A re-working of their silent ANGORA LOVE, this is another poignantly funny comedy, like BELOW ZERO before it, that focuses as much on their characters as it does the gags and situations. The premise is simple: the boys try to hide their beloved dog in a seedy boarding house whose landlord has a strict "no dogs allowed" policy. Charlie Hall, playing the landlord, brings the perfect mix of humor and menace to the part. It does contain one of those grim endings - with the landlord blowing his brains out after learning that he and the boys will have to be quarantined inside the house together for two months - that represents the kind of dark comedy the team dabbled in occasionally. An alternate ending was discovered in which Laurel inherits a fortune on condition that he sever all ties with Hardy, which is another indication that they were just as interested in exploring the characters here as they were in creating solid laughs.

An oddly overlooked title in the Laurel and Hardy canon. It seems that their farce comedies tend to inspire less passionate reactions from fans and critics, probably because they do not contain the kind of really dexterous slapstick and distilled, almost poetic simplicity of shorts like HELPMATES or THE MUSIC BOX. But this is one of their very best in the farce tradition. Unlike ANOTHER FINE MESS or CHICKENS COME HOME, the situation here is simple: Ollie can't marry his sweetheart because her father (James Finlayson) objects, so they decide to elope (with Stan's help, of course). There's a great sight gag when Laurel hires a tiny car for Hardy and his fiancee to make their escape in, and the three of them are forced to pile inside, with Laurel pressed up against the windshield. But the highlight is the cameo appearance by Ben Turpin as the justice of the peace who performs the marriage ceremony with predictably mixed-up results.

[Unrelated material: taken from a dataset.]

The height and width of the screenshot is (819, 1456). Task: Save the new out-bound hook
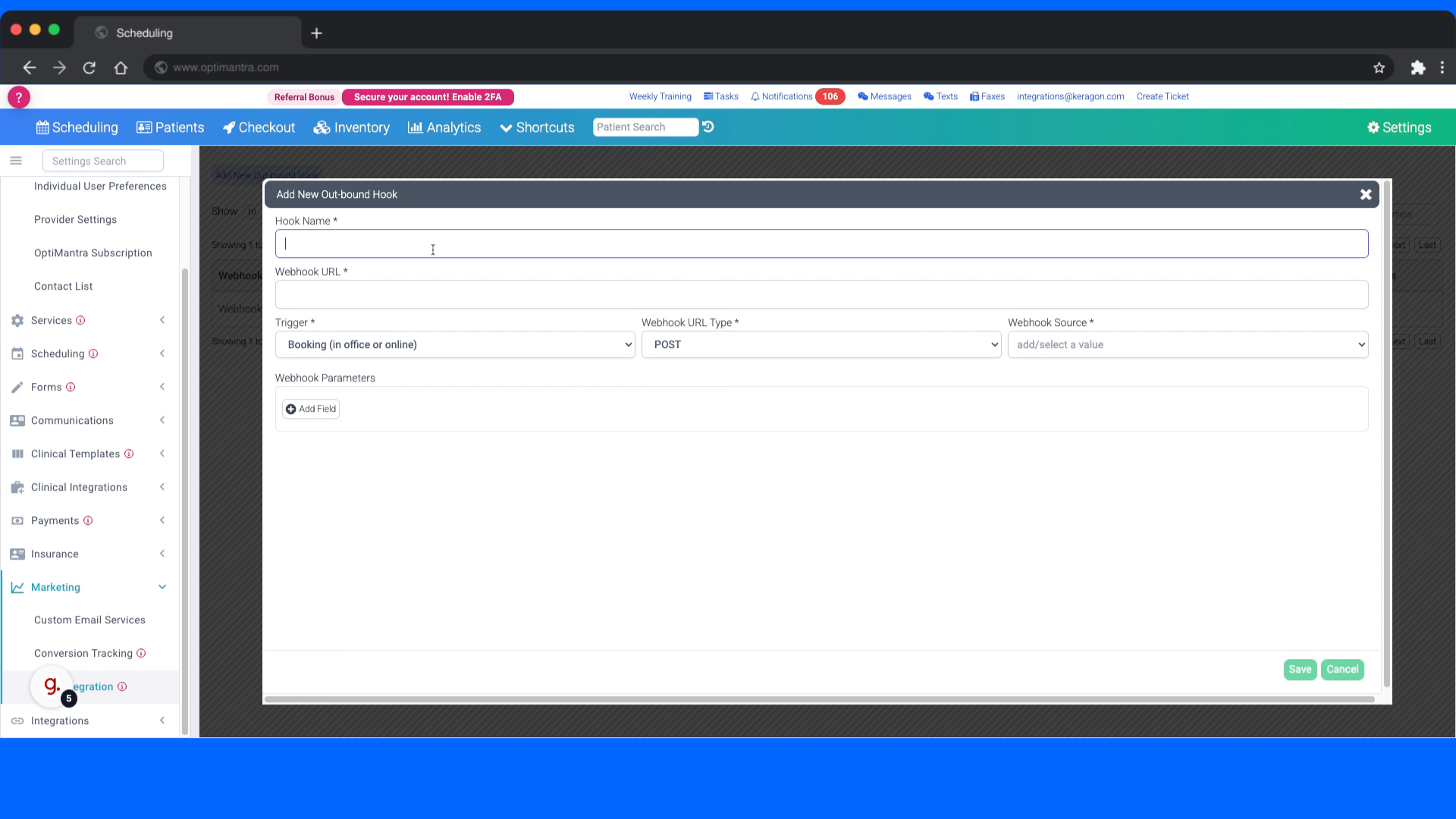click(1299, 670)
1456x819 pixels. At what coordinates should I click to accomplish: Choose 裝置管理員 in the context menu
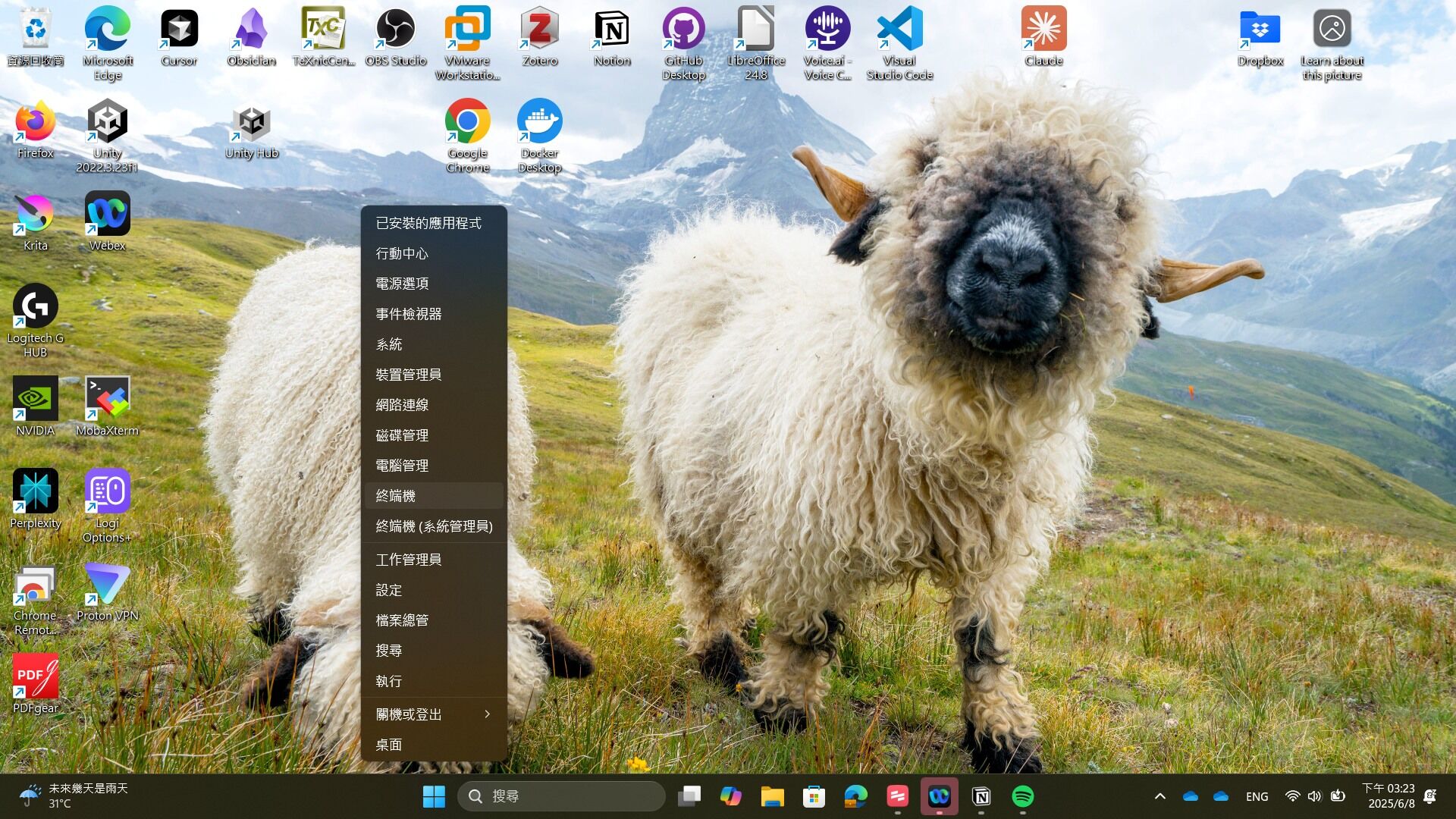[408, 375]
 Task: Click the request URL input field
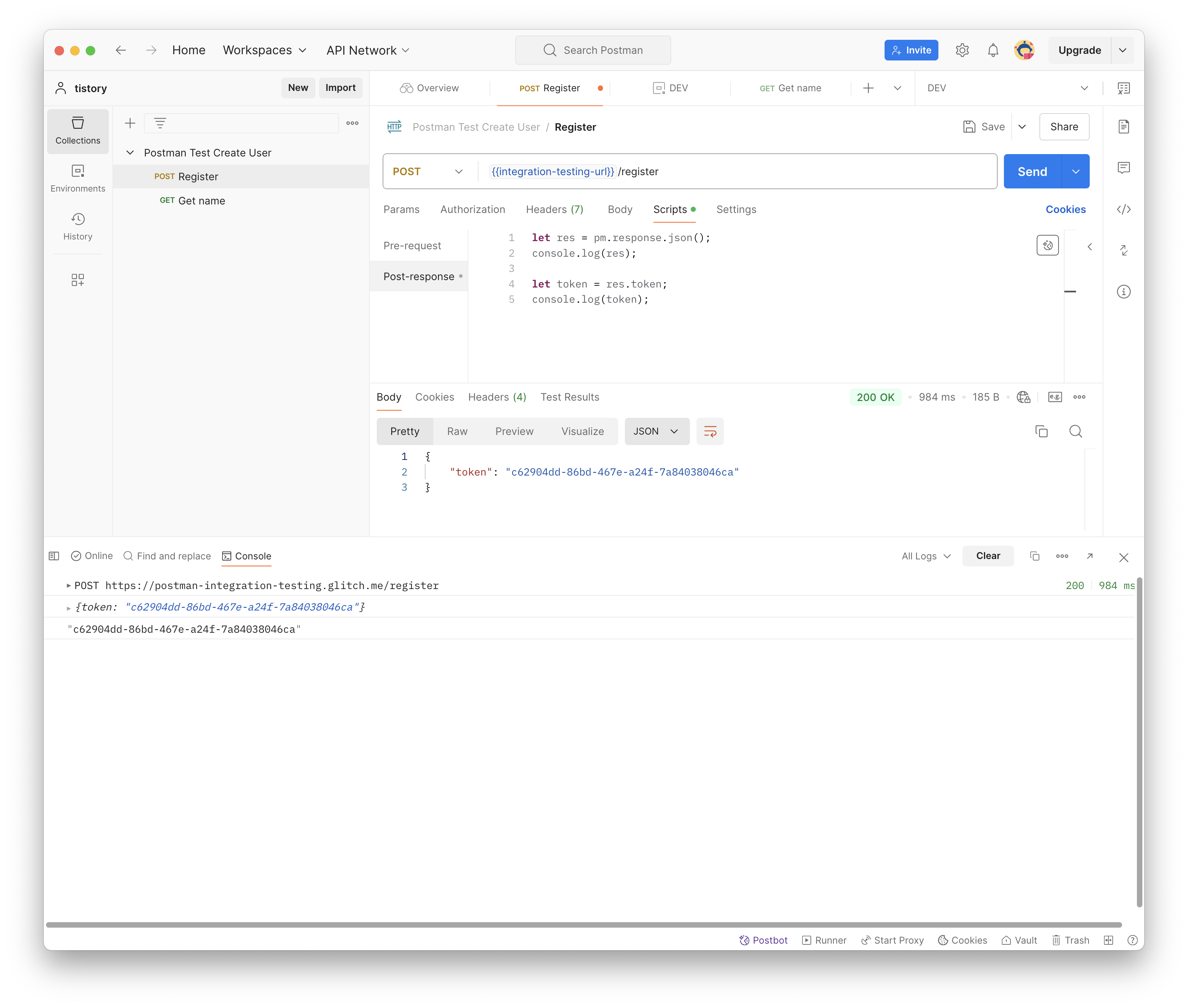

Of all the Laurel and Hardy comedies, this was one of the very last ones that I saw. For some reason, I never came across it on TV, nor on any of the video releases, and only saw it for the first time a decade ago, in a 16mm print at a Sons of the Desert tent screening. Perhaps because of this, it doesn't stick in my mind as clearly as their films I've seen many times over the years. The pacing lacks the requisite energy, and the situations feel underdeveloped and even tired. It also features one of those strange, surreal endings the team employed occasionally, with Laurel disappearing down the bathtub drain after Hardy pulls the plug. Contains the classic "ice cream shop" routine, where the boys proceed to ask Charlie Hall for every flavor that he's out of.

One of the Laurel and Hardy's more interesting efforts, if not one of their funniest. The exposition required by the plot contrivances slow things down a little, but the comedy is good-natured and gentle, at least until the unexpectedly violent climax! Here the boys are even more down-on-their-luck than usual, victims of the Depression, which gives the comedy an air of pathos.

In order to forget the lover who has jilted him, Hardy enlists in the Foreign Legion, and insists that Stan join up with him. Much of the humor is pretty standard service comedy stuff, combined with very mild satire of legionnaire pictures such as BEAU GESTE. The best scenes are the boys' interactions with stern commandant Charles Middleton. There doesn't seem to be enough material to really justify the four-reel length, and the ending is disappointingly weak stuff, though the running joke of all the men joining the legion to forget the same woman results in a funny wrap-up gag. Overall, it's one of their weakest efforts. The basic premise was later re-worked as THE FLYING DEUCES (1939).